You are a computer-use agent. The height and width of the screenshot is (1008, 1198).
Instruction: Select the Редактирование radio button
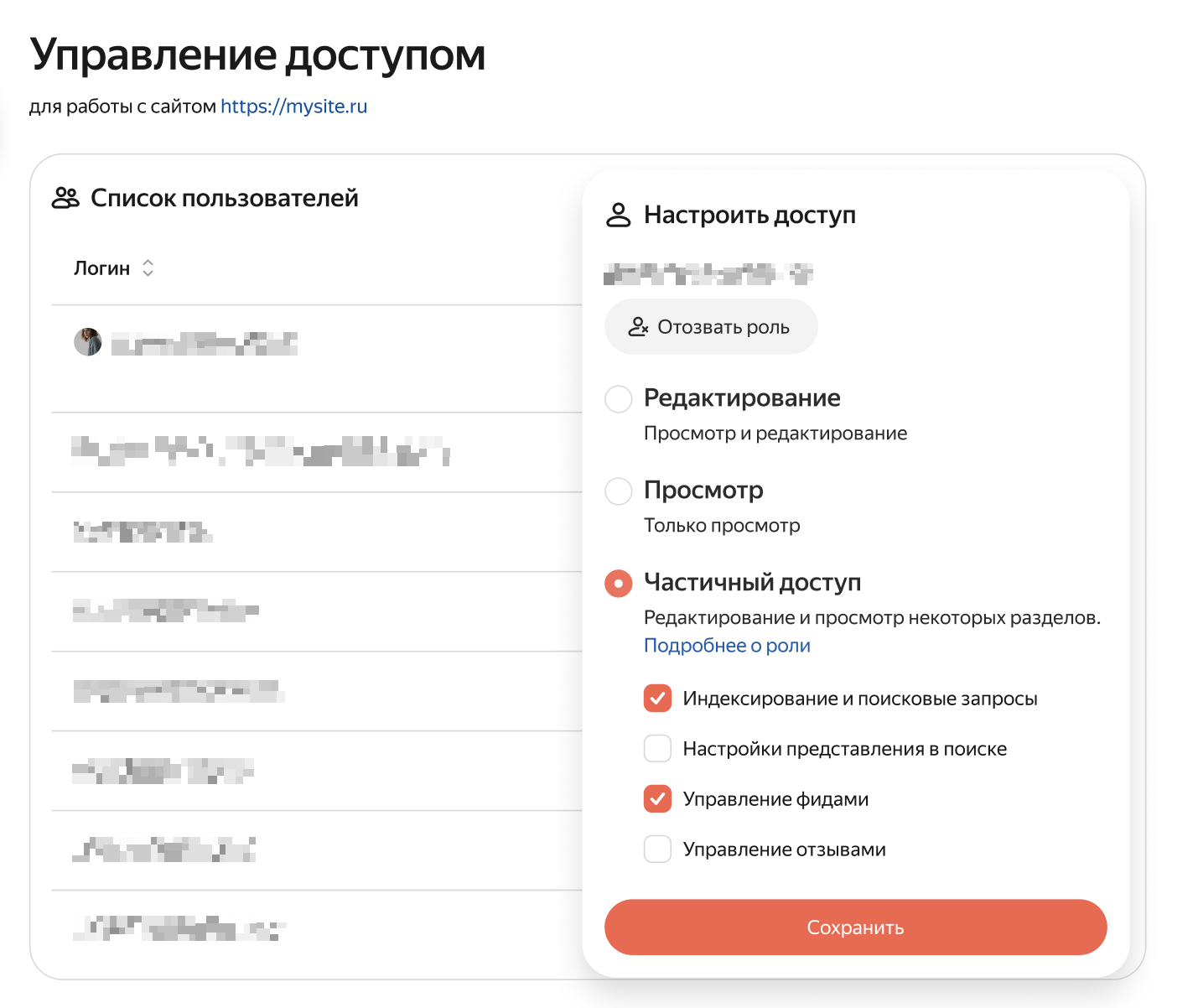tap(619, 399)
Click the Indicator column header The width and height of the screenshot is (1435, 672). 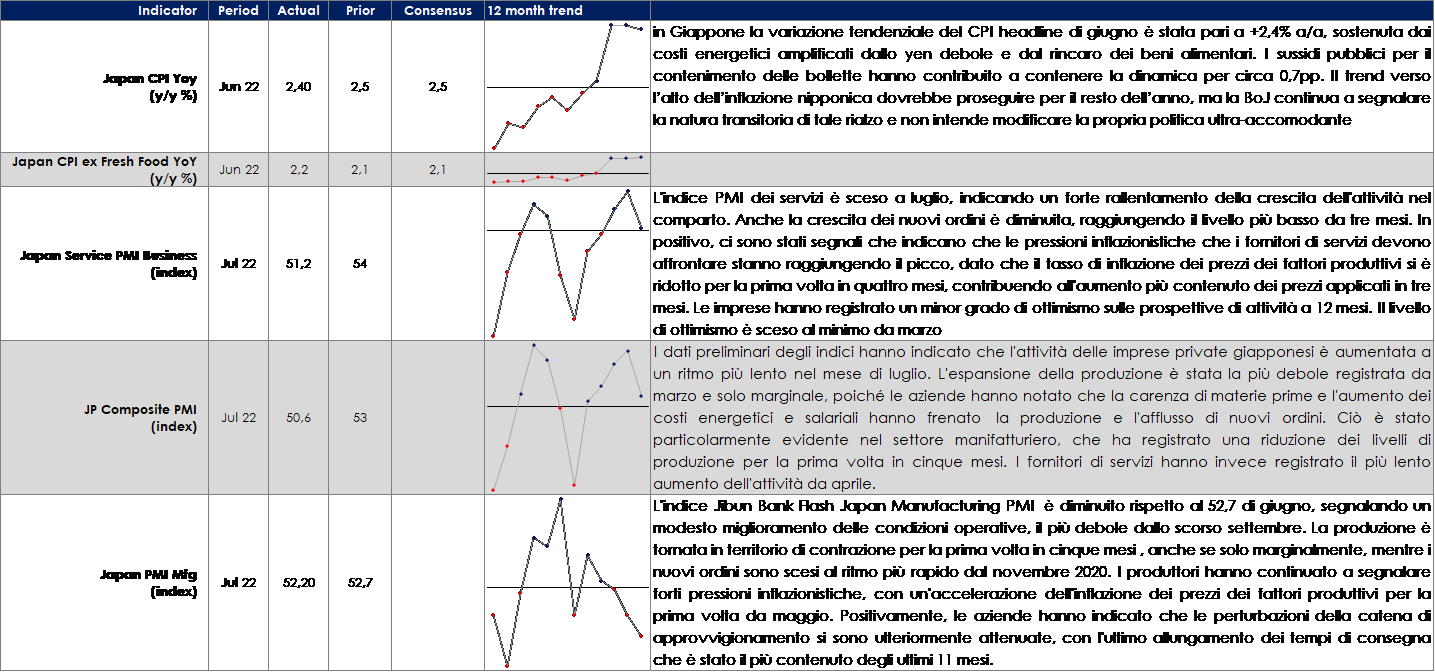pyautogui.click(x=167, y=10)
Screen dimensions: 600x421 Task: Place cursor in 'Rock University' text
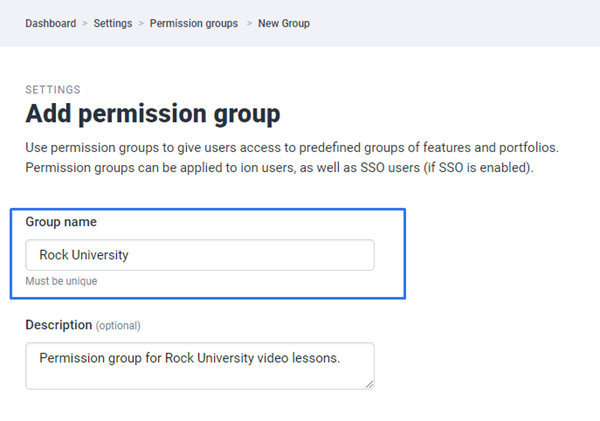(x=84, y=255)
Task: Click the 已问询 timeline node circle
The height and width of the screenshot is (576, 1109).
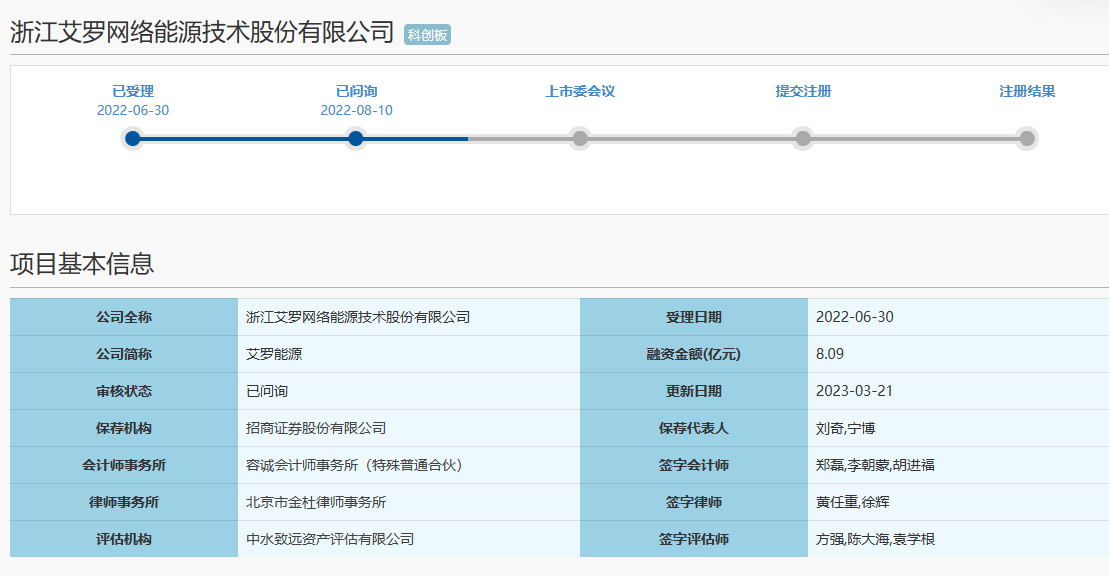Action: tap(356, 139)
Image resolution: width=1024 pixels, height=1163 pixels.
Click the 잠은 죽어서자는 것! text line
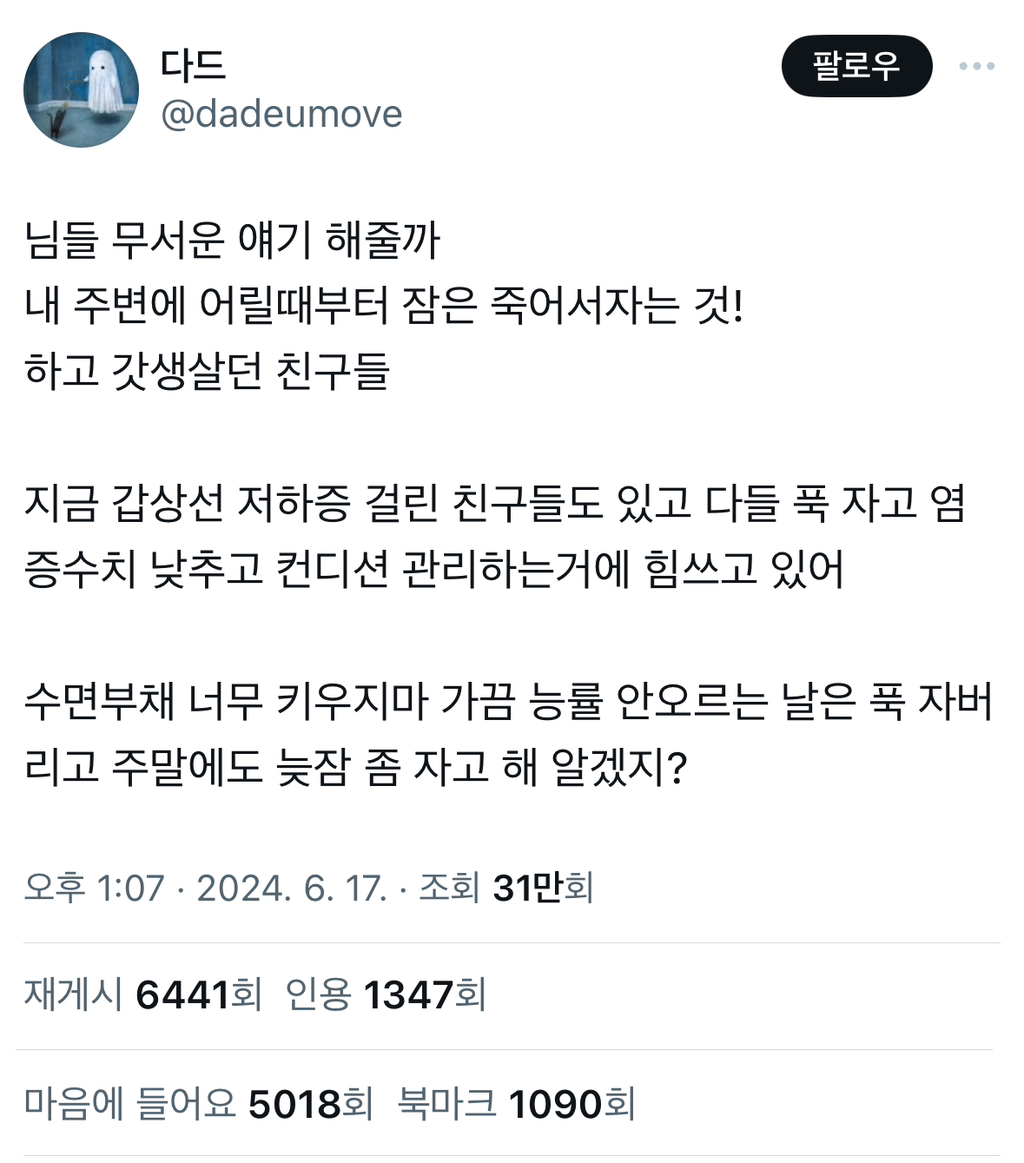coord(383,306)
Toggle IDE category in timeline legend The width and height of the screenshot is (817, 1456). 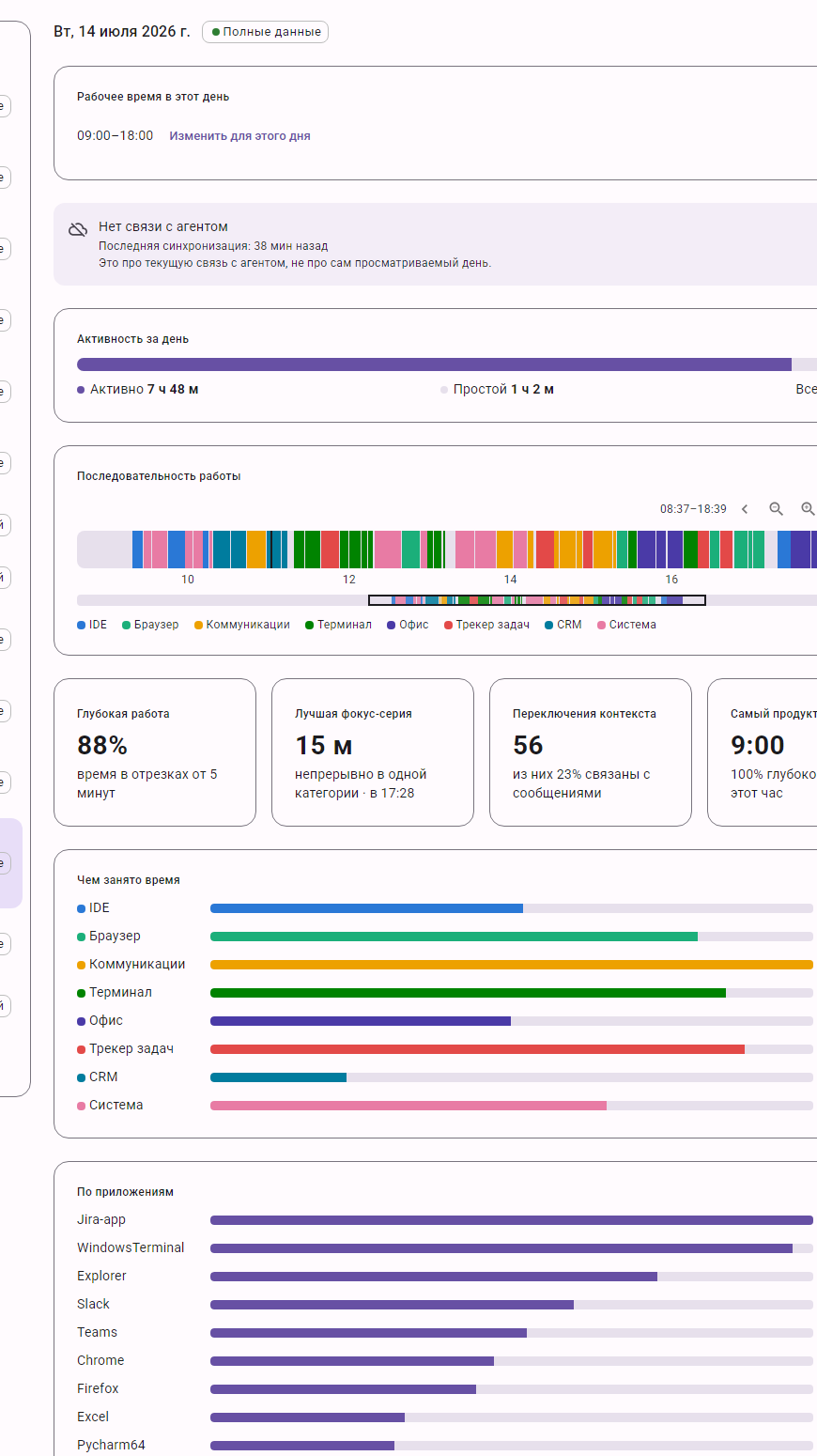click(x=92, y=625)

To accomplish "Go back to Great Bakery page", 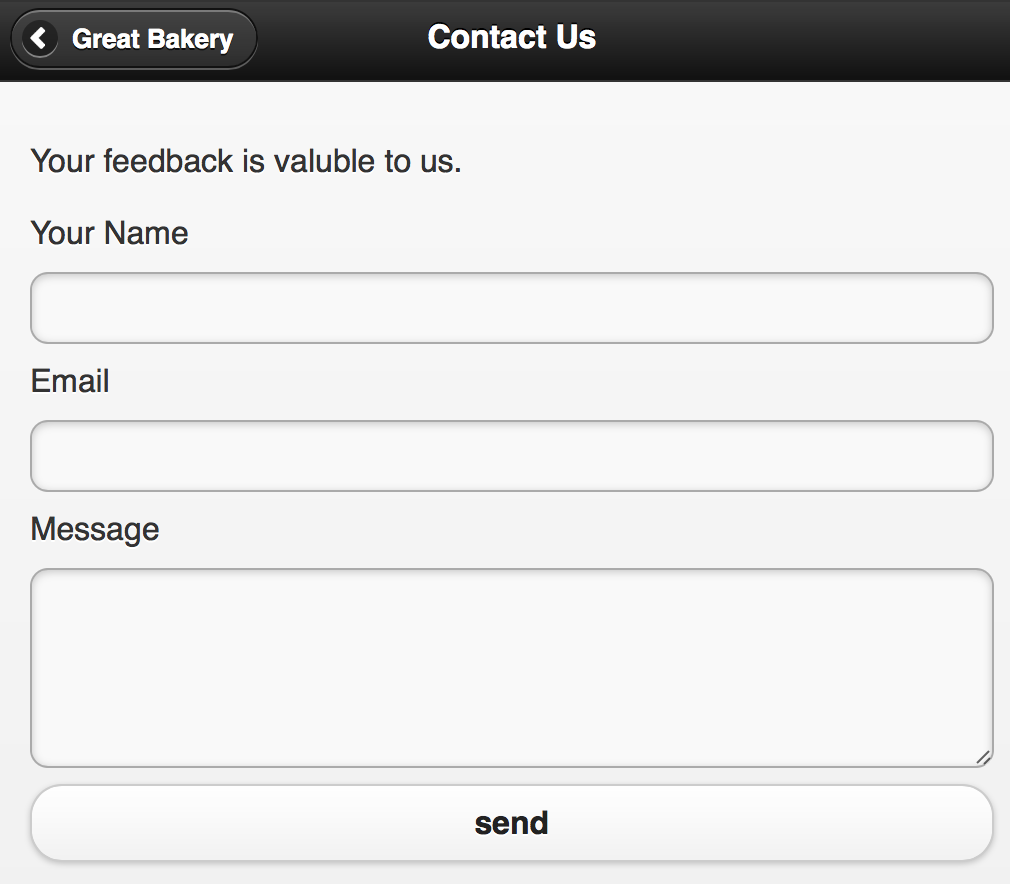I will 134,39.
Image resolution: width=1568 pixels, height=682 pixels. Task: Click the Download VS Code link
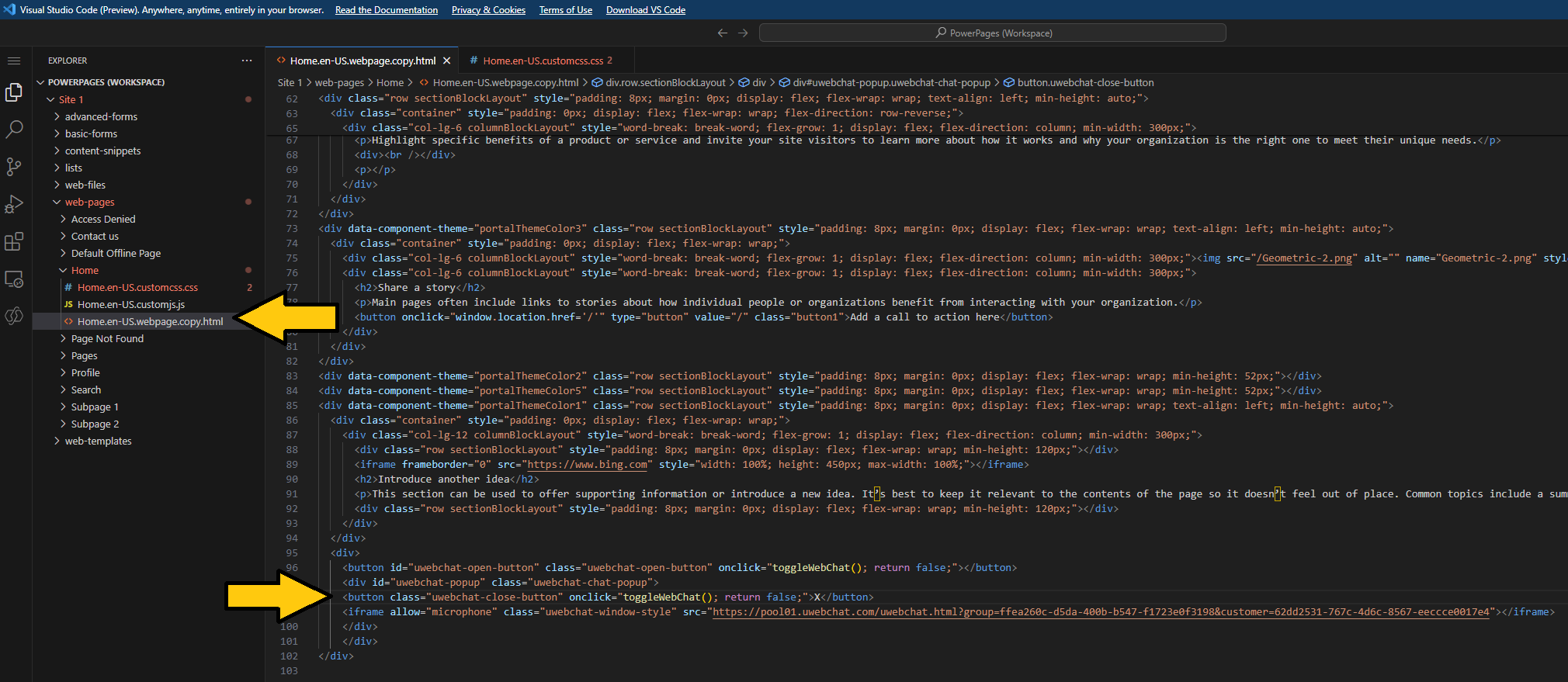(646, 10)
-- -- --
● WORK TASK: Nothing but the lines from the one containing "Image resolution: width=1568" through the last line of the listing should be copied, each word for word and without pictures.

● REPLY TO THE EXERCISE:
Image resolution: width=1568 pixels, height=682 pixels. Task: Click the Download VS Code link
(646, 10)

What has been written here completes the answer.